Aim: Rename "Twitter" to "Facebook" in the rows from the line containing "Where should I" through the end of the rows, and leave every other part of those lines unchanged. Do not include the pictures in your answer.

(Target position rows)
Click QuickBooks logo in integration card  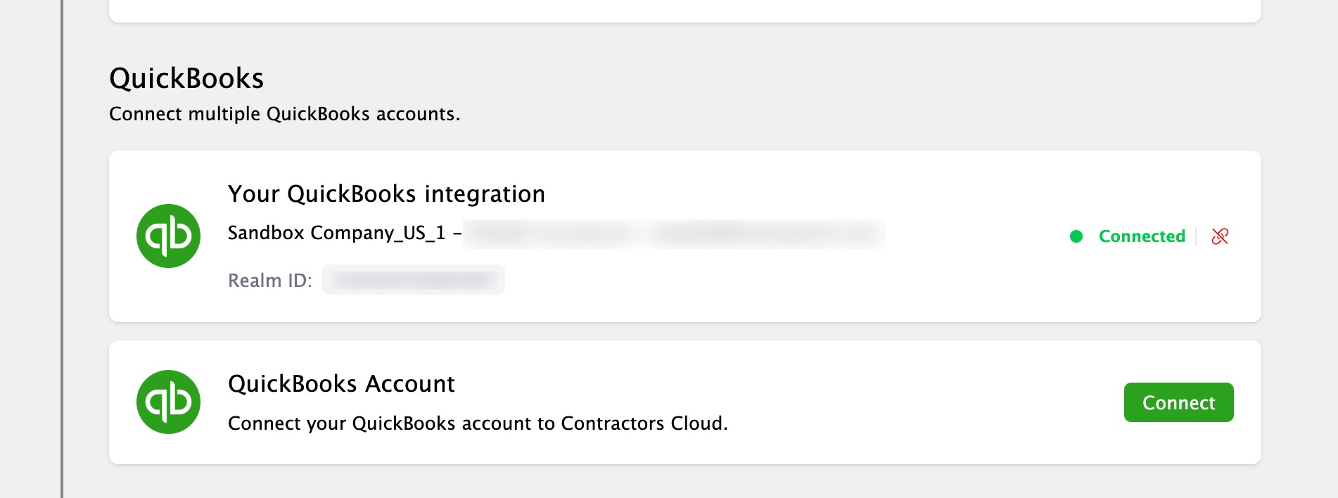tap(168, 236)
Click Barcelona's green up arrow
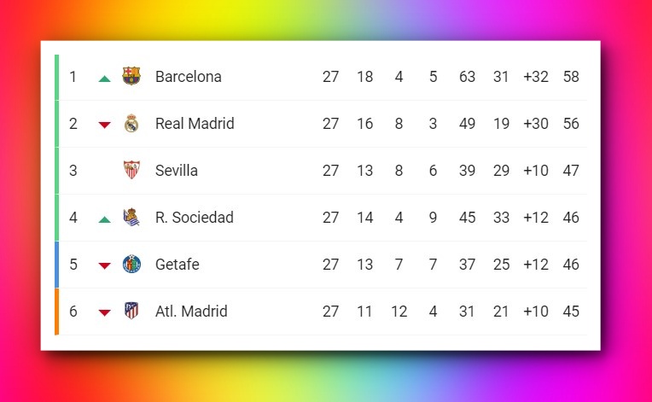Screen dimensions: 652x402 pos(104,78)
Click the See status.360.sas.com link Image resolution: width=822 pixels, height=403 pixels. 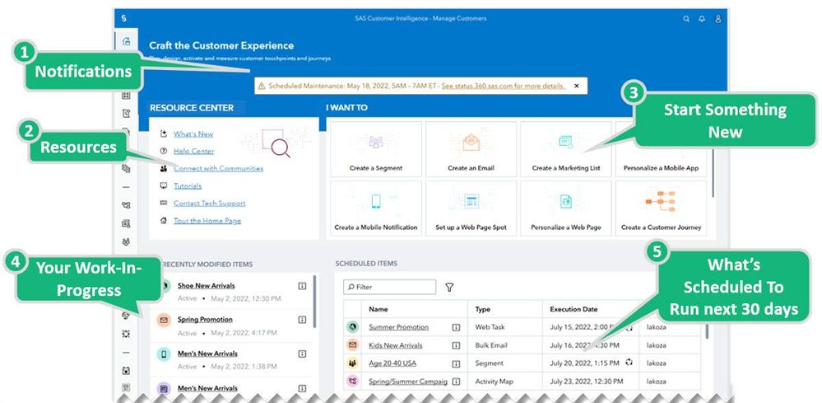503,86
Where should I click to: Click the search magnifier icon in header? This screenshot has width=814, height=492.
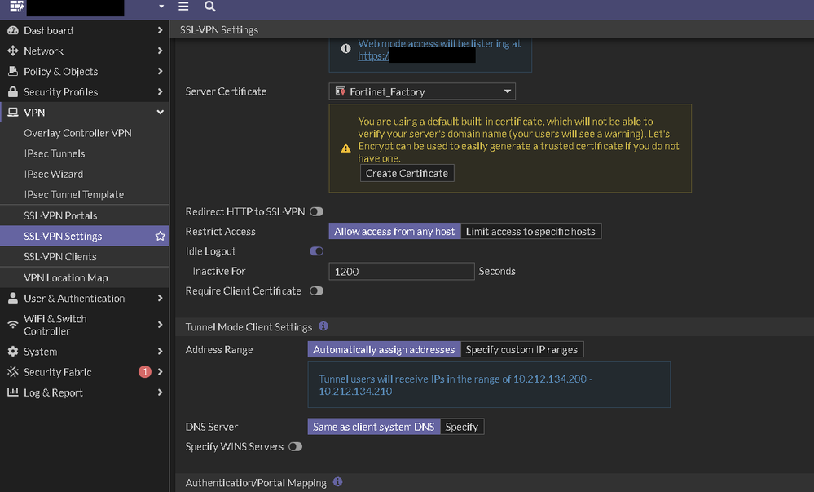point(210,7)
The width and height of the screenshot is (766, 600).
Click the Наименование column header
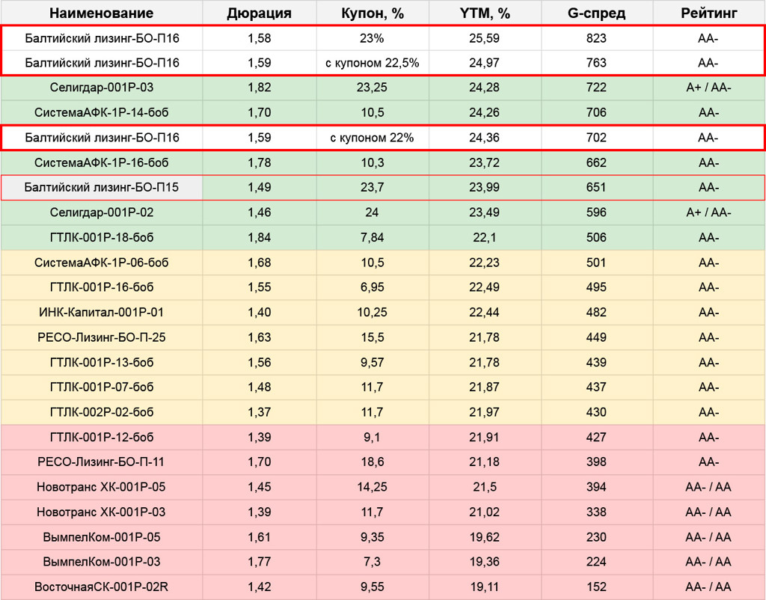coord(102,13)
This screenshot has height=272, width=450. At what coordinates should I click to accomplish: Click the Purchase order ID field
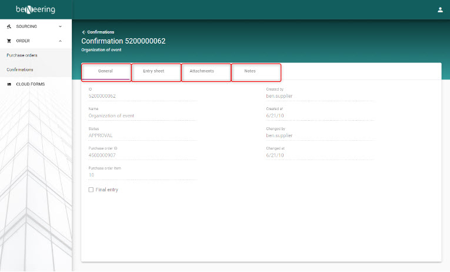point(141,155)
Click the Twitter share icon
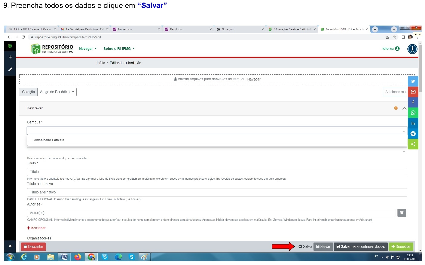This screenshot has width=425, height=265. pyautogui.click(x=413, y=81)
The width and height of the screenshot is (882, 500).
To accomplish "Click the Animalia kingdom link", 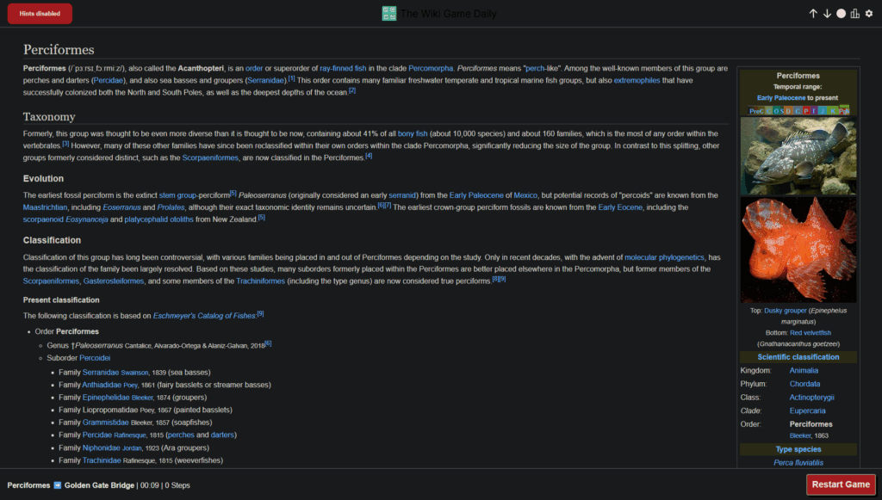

Solution for this problem:
Where should I click to: Click the search magnifier icon in header? This screenshot has width=814, height=492.
point(210,7)
The width and height of the screenshot is (766, 600).
Click the Наименование column header
coord(102,13)
This screenshot has height=272, width=450. At what coordinates should I click to accomplish: Click the Purchase order ID field
point(141,155)
Click the Facebook share icon
This screenshot has width=425, height=265. pyautogui.click(x=413, y=81)
The width and height of the screenshot is (882, 500).
To accomplish "Click the Animalia kingdom link", 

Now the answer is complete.